■ WORK ITEM
Scan the data below for the string "Зубные". Show every line where it turns up.

Collected data entries
┄┄┄┄┄┄┄┄┄┄┄┄┄┄┄┄┄┄┄┄

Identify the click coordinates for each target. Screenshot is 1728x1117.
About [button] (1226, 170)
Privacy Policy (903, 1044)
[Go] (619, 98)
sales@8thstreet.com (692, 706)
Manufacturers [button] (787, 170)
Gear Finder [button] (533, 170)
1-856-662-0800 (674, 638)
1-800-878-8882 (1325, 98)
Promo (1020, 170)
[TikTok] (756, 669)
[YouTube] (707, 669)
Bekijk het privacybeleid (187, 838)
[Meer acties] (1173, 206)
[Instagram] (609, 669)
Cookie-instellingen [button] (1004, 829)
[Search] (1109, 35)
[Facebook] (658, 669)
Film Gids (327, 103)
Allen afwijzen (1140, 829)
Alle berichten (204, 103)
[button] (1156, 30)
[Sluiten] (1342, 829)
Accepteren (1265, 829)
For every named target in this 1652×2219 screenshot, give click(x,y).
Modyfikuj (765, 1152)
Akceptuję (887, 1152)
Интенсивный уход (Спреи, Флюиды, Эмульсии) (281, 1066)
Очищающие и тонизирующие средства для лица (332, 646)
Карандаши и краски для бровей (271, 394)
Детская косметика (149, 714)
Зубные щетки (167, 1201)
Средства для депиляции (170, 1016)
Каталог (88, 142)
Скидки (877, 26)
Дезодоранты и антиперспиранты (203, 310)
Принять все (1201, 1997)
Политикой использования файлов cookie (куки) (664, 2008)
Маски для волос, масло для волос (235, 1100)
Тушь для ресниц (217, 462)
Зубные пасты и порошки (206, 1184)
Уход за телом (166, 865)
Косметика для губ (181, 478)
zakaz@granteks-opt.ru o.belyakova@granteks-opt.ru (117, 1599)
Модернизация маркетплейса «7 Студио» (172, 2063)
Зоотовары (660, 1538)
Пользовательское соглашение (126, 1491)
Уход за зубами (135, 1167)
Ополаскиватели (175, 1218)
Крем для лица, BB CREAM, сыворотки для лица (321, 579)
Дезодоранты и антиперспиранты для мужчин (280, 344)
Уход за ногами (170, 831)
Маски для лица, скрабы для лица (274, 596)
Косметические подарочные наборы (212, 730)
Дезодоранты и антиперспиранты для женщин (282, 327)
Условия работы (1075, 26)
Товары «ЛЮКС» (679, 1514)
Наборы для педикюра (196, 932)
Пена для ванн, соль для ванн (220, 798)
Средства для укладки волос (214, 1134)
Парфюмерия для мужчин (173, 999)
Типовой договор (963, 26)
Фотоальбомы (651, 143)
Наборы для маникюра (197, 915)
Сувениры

┄┄┄┄┄┄┄┄┄┄┄┄┄┄┄┄┄┄┄┄

■ TASK ANSWER
Зубные щетки (167, 1201)
Зубные пасты и порошки (206, 1184)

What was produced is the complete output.